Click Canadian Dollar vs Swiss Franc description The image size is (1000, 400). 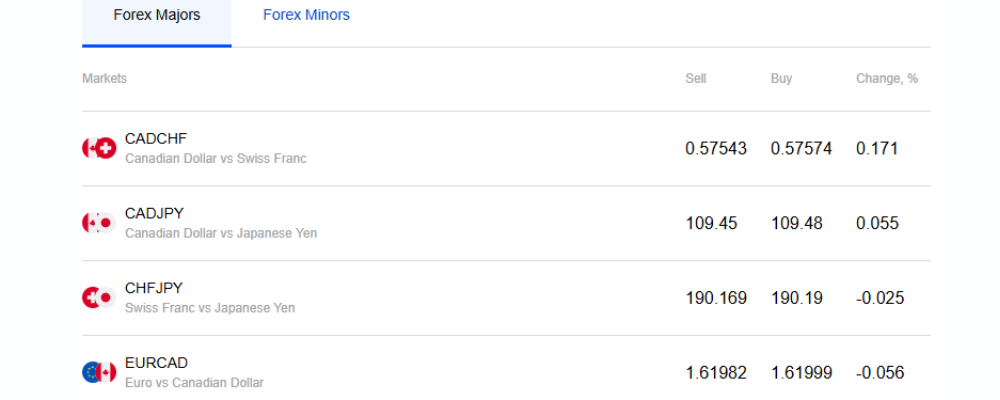click(216, 158)
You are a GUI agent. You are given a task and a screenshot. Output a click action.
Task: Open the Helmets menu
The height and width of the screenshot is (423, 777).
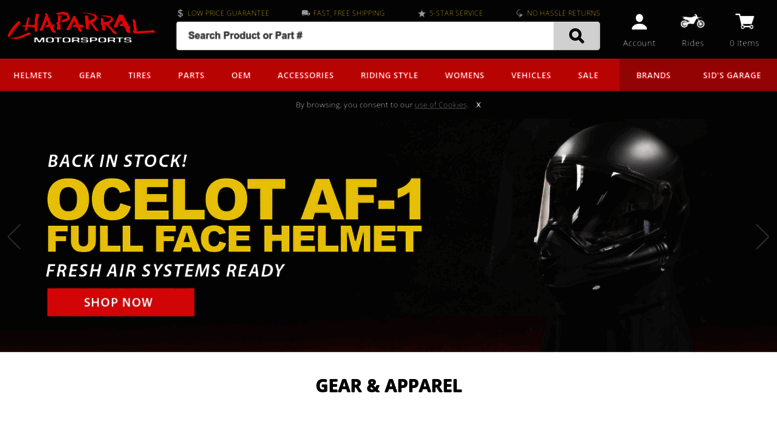[33, 75]
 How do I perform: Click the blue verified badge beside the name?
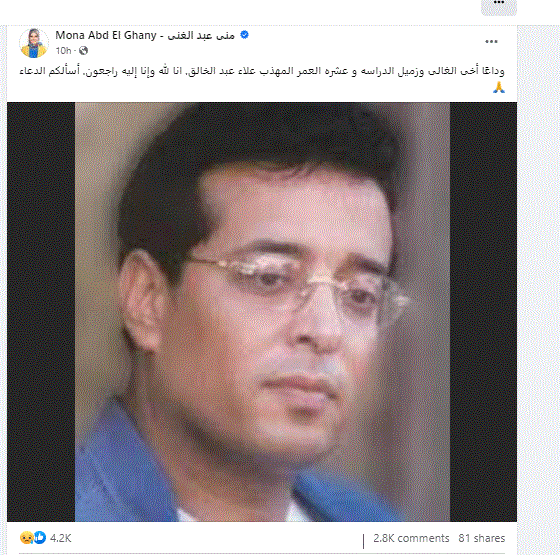pyautogui.click(x=244, y=35)
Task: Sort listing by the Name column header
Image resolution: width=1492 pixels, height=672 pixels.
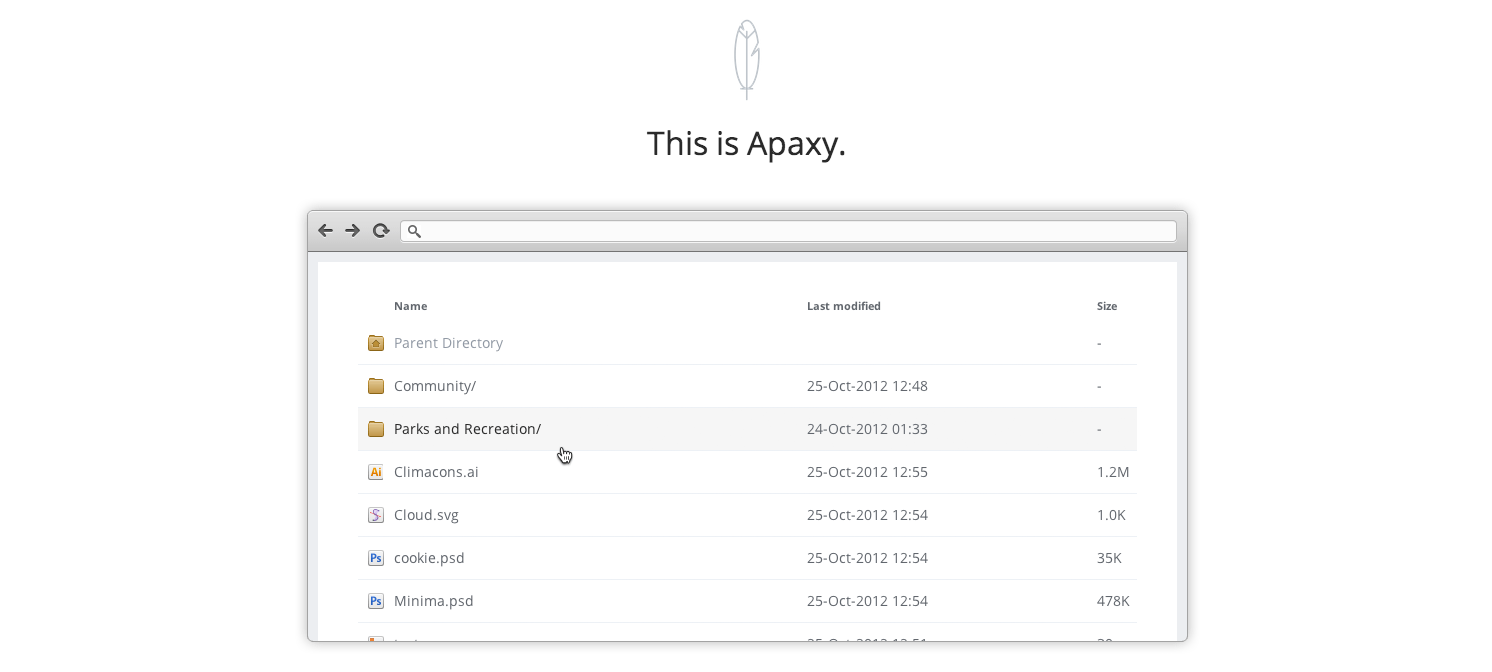Action: (410, 306)
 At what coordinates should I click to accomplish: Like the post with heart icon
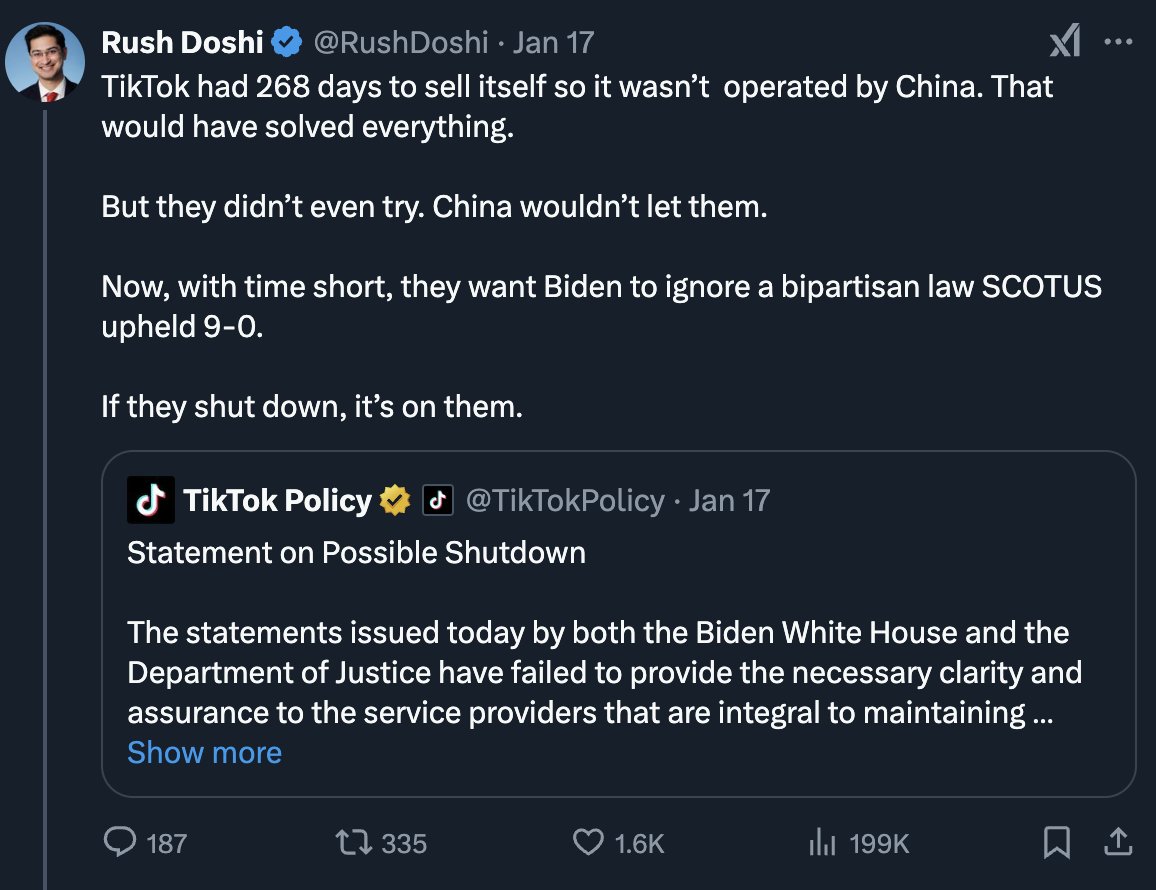pyautogui.click(x=588, y=843)
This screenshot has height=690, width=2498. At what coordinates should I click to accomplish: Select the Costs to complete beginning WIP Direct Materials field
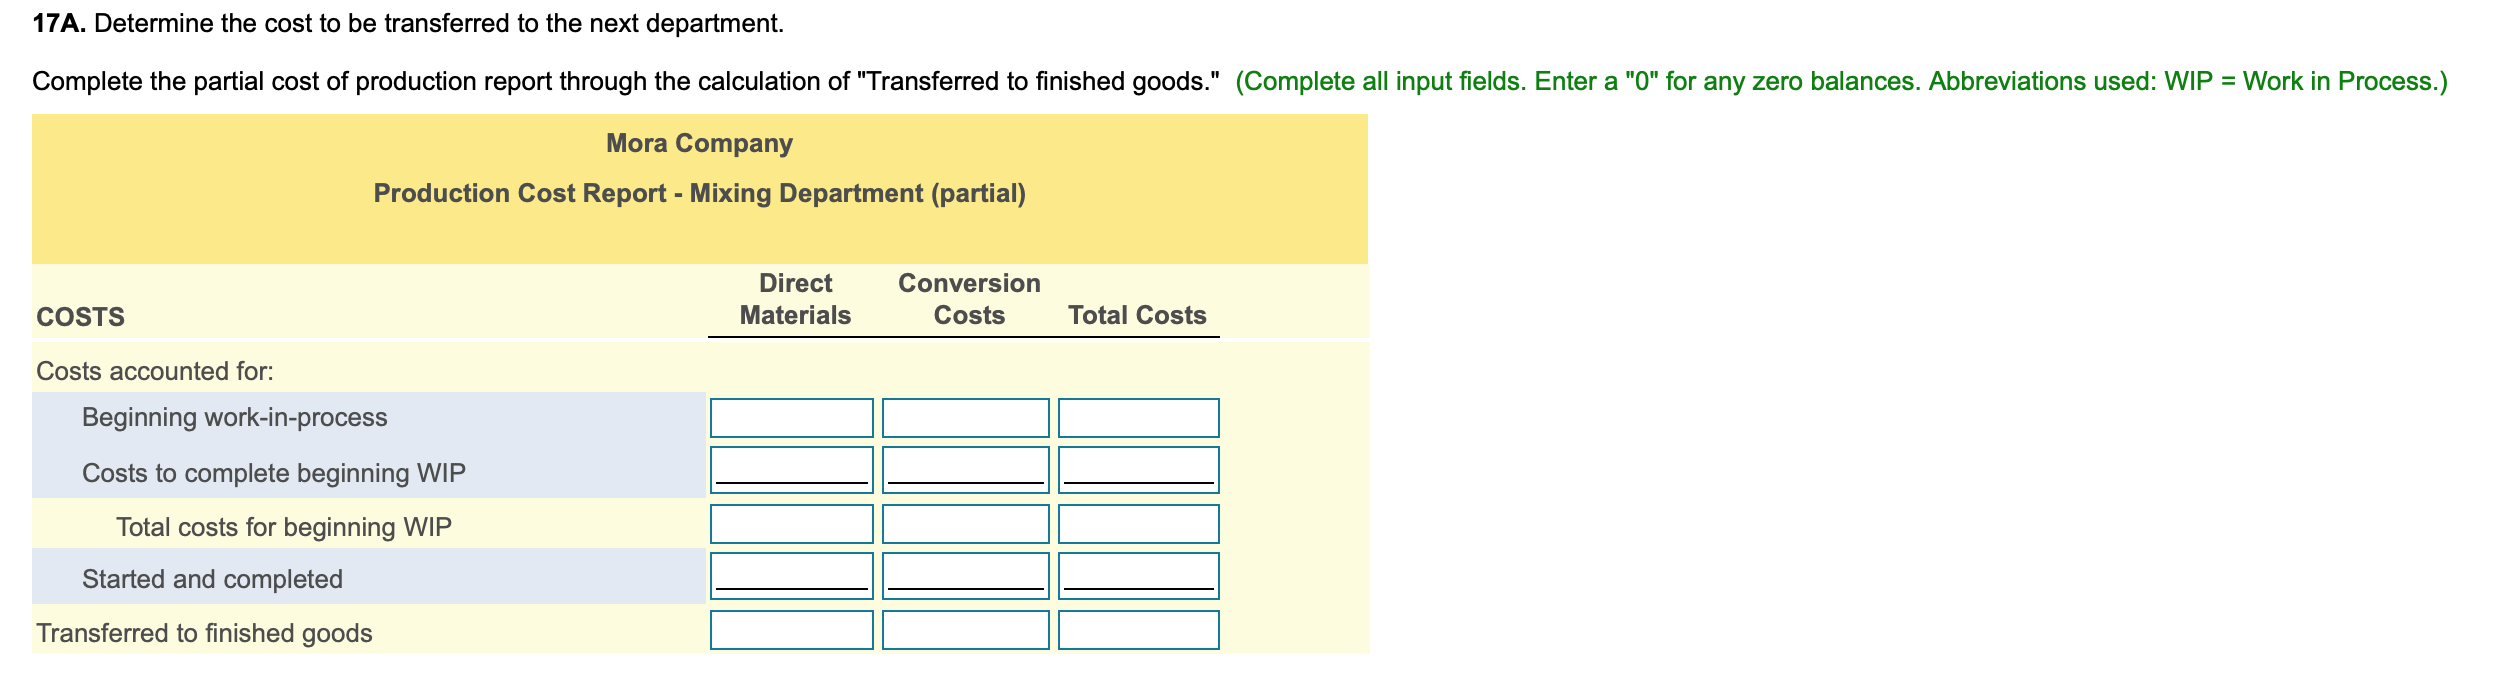pos(790,470)
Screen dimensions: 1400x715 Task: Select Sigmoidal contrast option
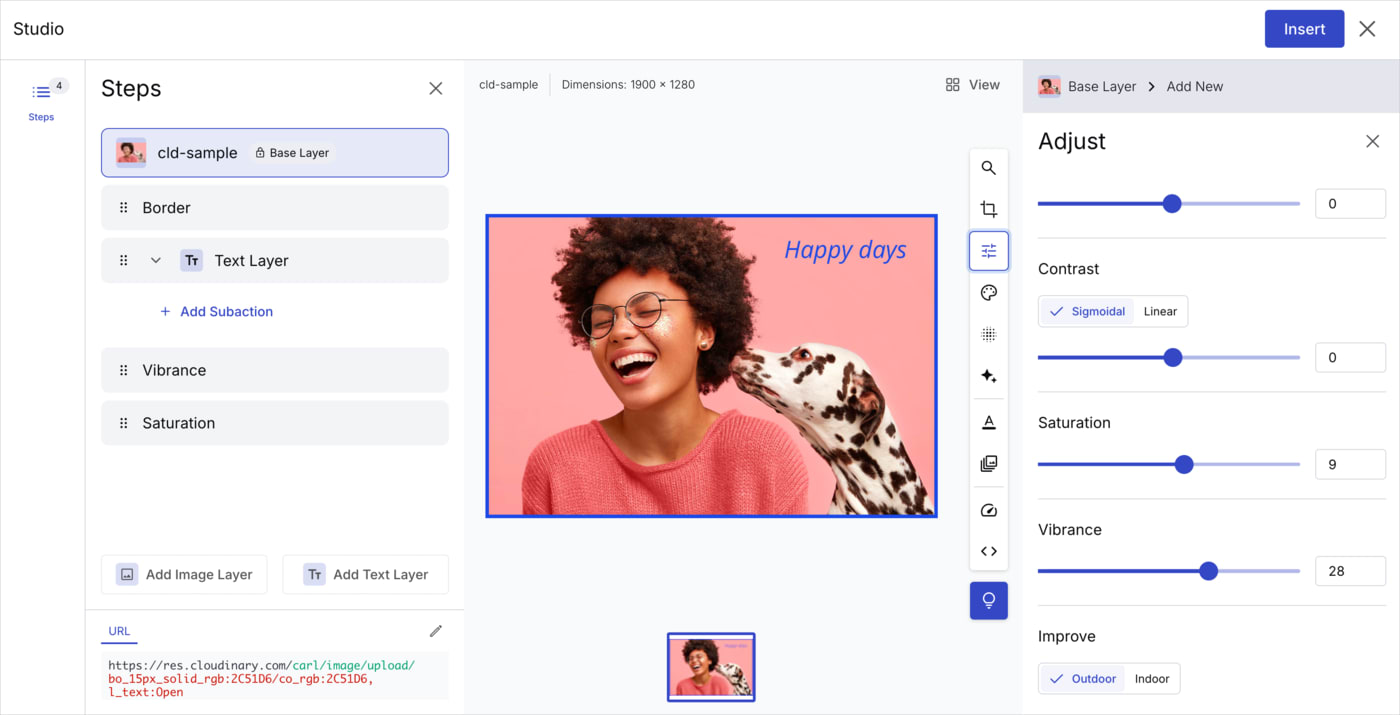1087,311
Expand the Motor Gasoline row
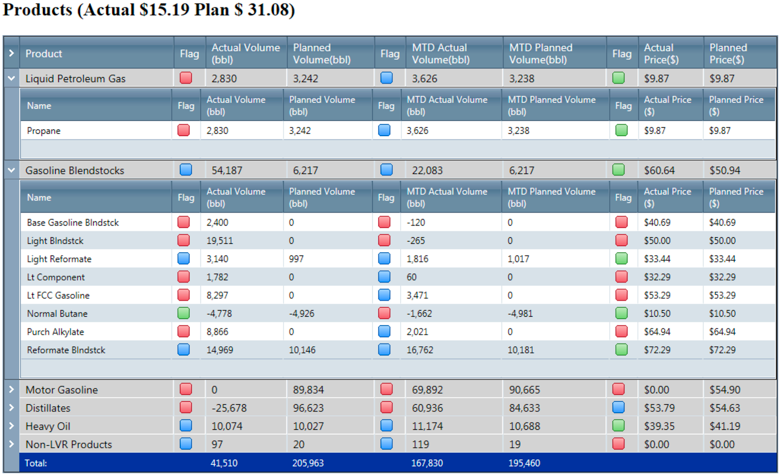Screen dimensions: 780x475 pyautogui.click(x=10, y=389)
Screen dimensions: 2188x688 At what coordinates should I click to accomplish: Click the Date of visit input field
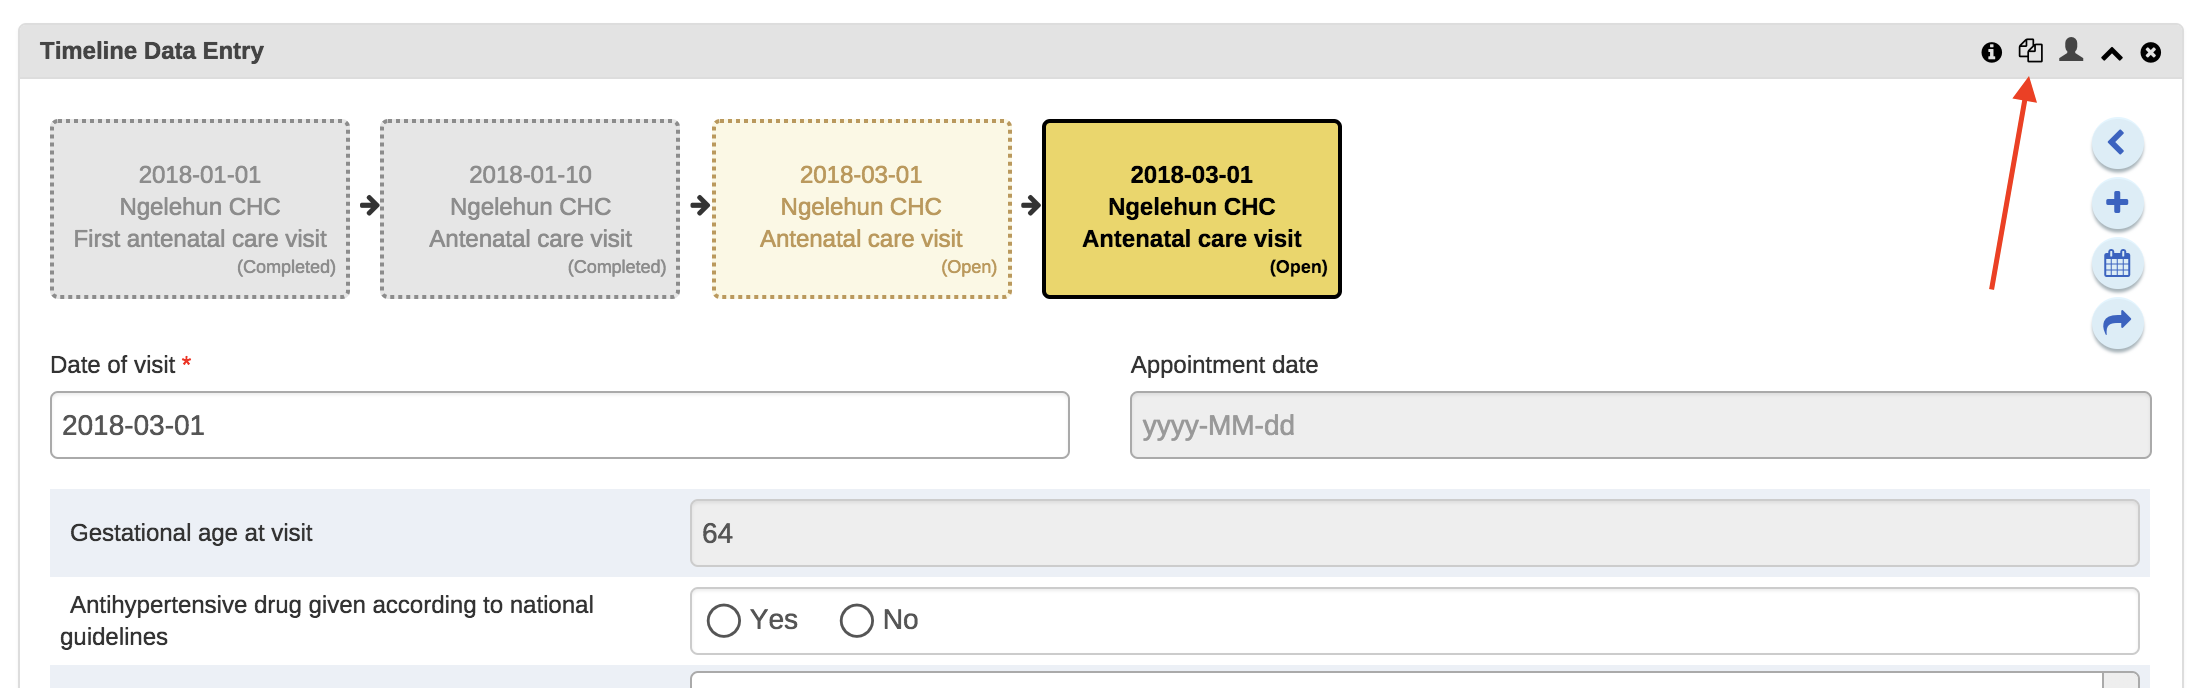point(559,425)
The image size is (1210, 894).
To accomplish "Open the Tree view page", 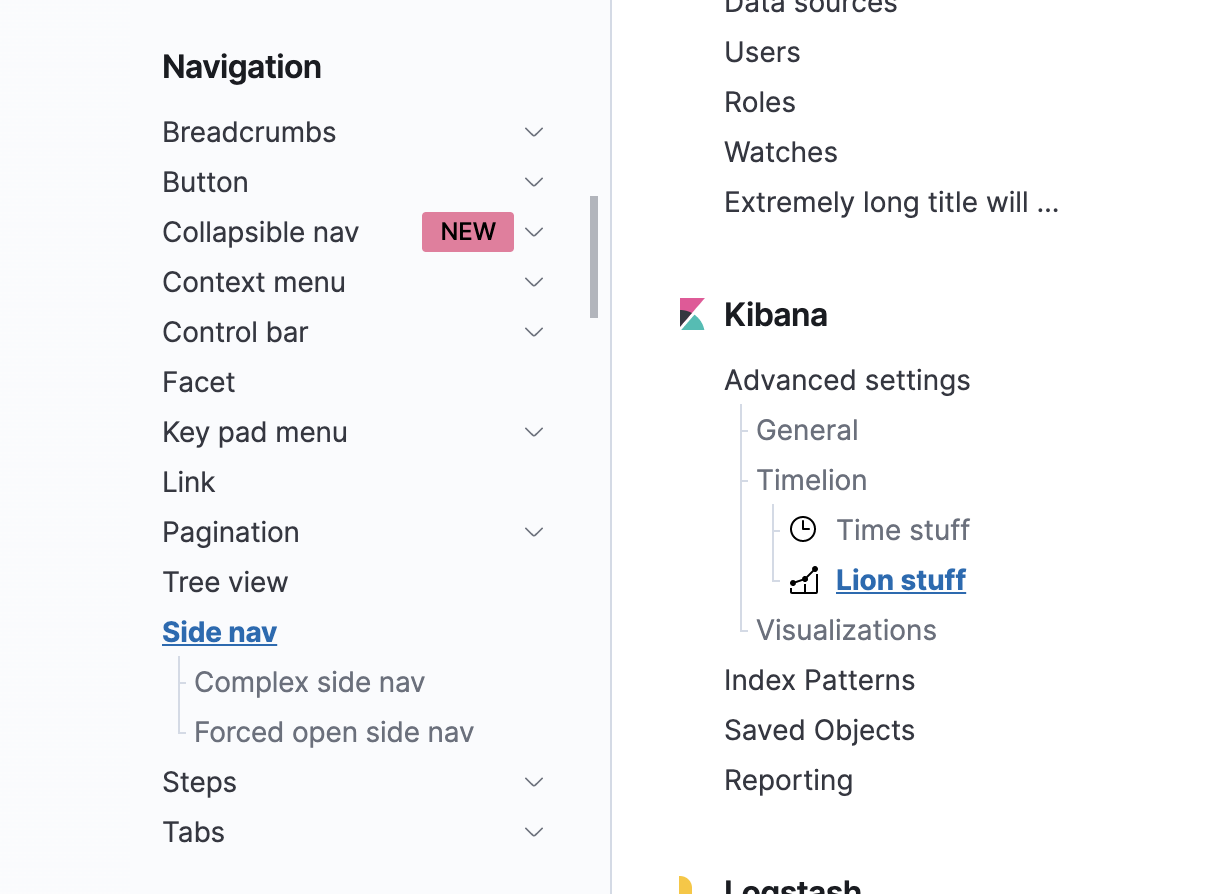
------------------------------------------------------------
- Given problem: Reproduce the entries word for word, starting at the line that contains "At what coordinates should I click to accomplish: Like" and ending at the final line of the entries, and omit the pictures from your reply.

- The output:
 At what coordinates should I click to accomplish: Like the post with heart icon
pyautogui.click(x=588, y=843)
This screenshot has height=690, width=2498. At what coordinates should I click to accomplish: Select the Costs to complete beginning WIP Direct Materials field
pos(790,470)
Screen dimensions: 1400x715 Task: Select Sigmoidal contrast option
1087,311
Expand the Motor Gasoline row
Screen dimensions: 780x475 pyautogui.click(x=10, y=389)
Screen dimensions: 2188x688 At what coordinates should I click to accomplish: Click the Date of visit input field
point(559,425)
The image size is (1210, 894).
To accomplish "Open the Tree view page", 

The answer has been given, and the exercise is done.